# Multi-Label Deep Learning Model for [PROJECT NAME] Using TensorFlow version 1
### David Lowe
### September 14, 2020

Template Credit: Adapted from a template made available by Dr. Jason Brownlee of Machine Learning Mastery. [https://machinelearningmastery.com/]

SUMMARY: The purpose of this project is to construct a predictive model using the TensorFlow deep learning framework and documenting the end-to-end steps with a template. The [PROJECT NAME] dataset is a multi-label classification situation where we are trying to predict multiple mutually non-exclusive classes or "labels" for a set of features.

INTRODUCTION: This script will replicate Dr. Jason Brownlee's blog post [https://machinelearningmastery.com/multi-label-classification-with-deep-learning/] on this topic with some modifications. The desired output is to build a robust template for modeling future similar problems.

ANALYSIS: [Sample Paragraph]

CONCLUSION: [Sample Paragraph]

Dataset Used: Planet: [PROJECT NAME] Dataset

Dataset ML Model: Multi-label classification with numerical attributes

Dataset Reference: [Dataset URL]

Potential Sources of Benchmark: [Benchmark URL]

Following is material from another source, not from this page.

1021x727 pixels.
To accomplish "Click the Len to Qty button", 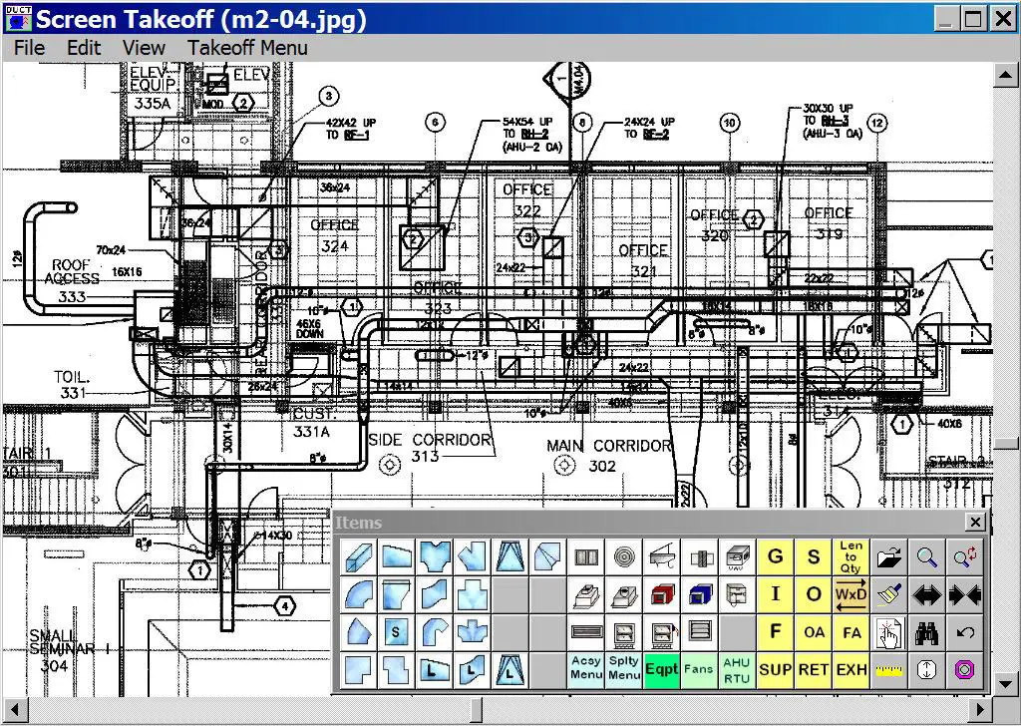I will point(851,557).
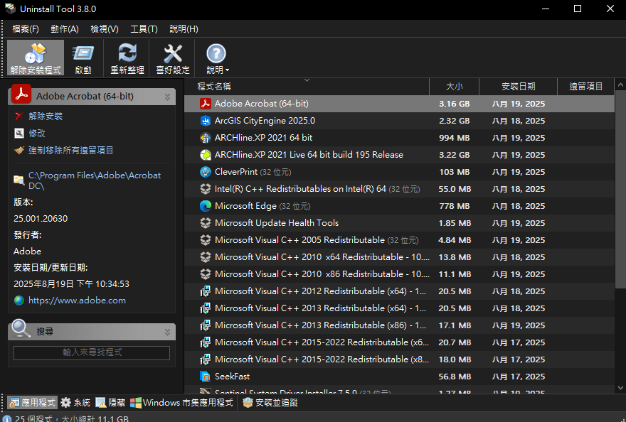This screenshot has height=422, width=626.
Task: Click the 強制移除所有遺留項目 link
Action: click(70, 151)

A deep-learning modeling project generally can be broken down into five major tasks:

1. Prepare Environment
2. Load and Prepare Data
3. Define and Train Models
4. Evaluate and Optimize Models
5. Finalize Model and Make Predictions

# Task 1 - Prepare Environment

In [1]:
# # Install the packages to support accessing environment variable and SQL databases
# !pip install python-dotenv PyMySQL

In [2]:
# # Retrieve GPU configuration information from Colab
# gpu_info = !nvidia-smi
# gpu_info = '\n'.join(gpu_info)
# if gpu_info.find('failed') >= 0:
#     print('Select the Runtime → "Change runtime type" menu to enable a GPU accelerator, ')
#     print('and then re-execute this cell.')
# else:
#     print(gpu_info)

In [3]:
# # Retrieve memory configuration information from Colab
# from psutil import virtual_memory
# ram_gb = virtual_memory().total / 1e9
# print('Your runtime has {:.1f} gigabytes of available RAM\n'.format(ram_gb))

# if ram_gb < 20:
#     print('To enable a high-RAM runtime, select the Runtime → "Change runtime type"')
#     print('menu, and then select High-RAM in the Runtime shape dropdown. Then, ')
#     print('re-execute this cell.')
# else:
#     print('You are using a high-RAM runtime!')

In [4]:
# # Direct Colab to use TensorFlow v2
# %tensorflow_version 2.x

In [5]:
# Retrieve CPU information from the system
ncpu = !nproc
print("The number of available CPUs is:", ncpu[0])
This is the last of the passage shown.